▸ **What is asked**
From the football memoir, write out everything from "I told him that I was" down to "a football fan.".

▸ **Article**

I told him that I was the skipper, and he said that he played for the Metropolitan Police. He asked me what had happened and I told him that I’d fallen asleep at the wheel. He said, ‘Are you sure you want to say that?’ I said, ‘Well, that’s the truth.’ But I never heard another thing about it. There was no breathalyser in those days, but you couldn’t drive after drinking. I could have been in trouble were he not a football fan.

Before we started our first ever season in Division One, Johnny Carey had said we didn’t need to buy any new players. I didn’t agree. We needed more goals. We needed to sign someone to give Dave Dunmore a bit of assistance up there. There was an inside-forward at Southampton at the time called George O’Brien, who eventually did come to Orient in March 1966, and I badly wanted Johnny to sign him. I think he would have made the difference.

Our first game was against Arsenal and I knew most of their team having played there a few years earlier. It was a proud moment. But it was tough in that division. A few players had played in Division One before – myself, Dave Dunmore, Eddie Lewis – but we weren’t that experienced a side. I did think we might be able to hang on – we lost a lot of games by the odd goal – but we weren’t good enough for sure.

I remember when we played Everton at Goodison Park the Liverpool manager Bill Shankly asked Johnny Carey if he could give us a pep talk. He came into our dressing room and said that there are only two teams in Liverpool – Liverpool and Liverpool reserves. He was a terrific character. He told us that we could run the socks off Everton that day. We got beaten 3-0!

But back at Brisbane Road he was proved right. They weren’t the side we played at Everton. They weren’t up for it, and we were. As a unit we were good. This time we won 3-0.

Stan in 2008
In the last game of the season Manchester United needed to beat us to avoid relegation. It was at Old Trafford and I scored an own goal. I kept them in the first division! Bobby Charlton took a corner, I went to head it off the near post and I didn’t quite catch it right and it went straight in the back of the net. I laugh about it now but I was sick at the time.

But all through that season the team spirit was good. Even though we got relegated we never ever got downhearted. We enjoyed being in the division, the grounds, the crowds. Some of the lads had never played at places like that. It was a wonderful experience.”

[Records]
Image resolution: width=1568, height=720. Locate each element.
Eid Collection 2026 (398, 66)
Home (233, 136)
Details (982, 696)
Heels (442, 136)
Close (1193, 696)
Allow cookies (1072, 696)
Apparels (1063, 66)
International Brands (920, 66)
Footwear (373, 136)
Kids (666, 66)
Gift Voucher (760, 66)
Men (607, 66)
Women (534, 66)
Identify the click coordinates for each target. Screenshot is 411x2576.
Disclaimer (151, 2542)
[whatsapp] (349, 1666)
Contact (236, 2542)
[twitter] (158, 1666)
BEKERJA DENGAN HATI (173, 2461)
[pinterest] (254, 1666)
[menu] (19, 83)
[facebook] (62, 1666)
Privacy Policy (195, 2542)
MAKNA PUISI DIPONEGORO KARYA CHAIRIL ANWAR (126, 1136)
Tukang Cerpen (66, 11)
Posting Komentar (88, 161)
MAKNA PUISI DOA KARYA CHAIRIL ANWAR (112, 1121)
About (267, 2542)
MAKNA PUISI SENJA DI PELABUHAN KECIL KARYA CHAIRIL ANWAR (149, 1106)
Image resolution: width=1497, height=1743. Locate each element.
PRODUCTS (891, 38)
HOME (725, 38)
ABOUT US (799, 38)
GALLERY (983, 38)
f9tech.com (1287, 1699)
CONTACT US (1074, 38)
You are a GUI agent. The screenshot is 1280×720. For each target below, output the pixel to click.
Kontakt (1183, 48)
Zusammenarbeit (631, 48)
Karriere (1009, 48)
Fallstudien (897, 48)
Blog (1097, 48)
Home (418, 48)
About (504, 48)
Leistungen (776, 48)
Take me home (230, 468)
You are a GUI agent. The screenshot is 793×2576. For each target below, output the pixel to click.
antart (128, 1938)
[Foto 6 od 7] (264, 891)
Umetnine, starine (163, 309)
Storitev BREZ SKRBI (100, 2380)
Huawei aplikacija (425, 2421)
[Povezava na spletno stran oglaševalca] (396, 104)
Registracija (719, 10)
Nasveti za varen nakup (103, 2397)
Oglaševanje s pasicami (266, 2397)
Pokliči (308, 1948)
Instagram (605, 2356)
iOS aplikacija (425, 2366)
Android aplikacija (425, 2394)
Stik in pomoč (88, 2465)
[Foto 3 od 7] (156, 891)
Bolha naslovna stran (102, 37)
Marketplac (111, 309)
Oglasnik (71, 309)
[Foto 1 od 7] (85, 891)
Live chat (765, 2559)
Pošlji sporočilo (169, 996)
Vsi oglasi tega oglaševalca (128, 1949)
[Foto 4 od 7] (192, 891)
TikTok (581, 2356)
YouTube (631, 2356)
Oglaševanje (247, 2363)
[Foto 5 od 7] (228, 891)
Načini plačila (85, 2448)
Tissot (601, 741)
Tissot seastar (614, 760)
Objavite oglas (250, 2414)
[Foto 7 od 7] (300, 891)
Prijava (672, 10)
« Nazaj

▸ **Solution to this problem**
I told him that I was the skipper, and he said that he played for the Metropolitan Police. He asked me what had happened and I told him that I’d fallen asleep at the wheel. He said, ‘Are you sure you want to say that?’ I said, ‘Well, that’s the truth.’ But I never heard another thing about it. There was no breathalyser in those days, but you couldn’t drive after drinking. I could have been in trouble were he not a football fan.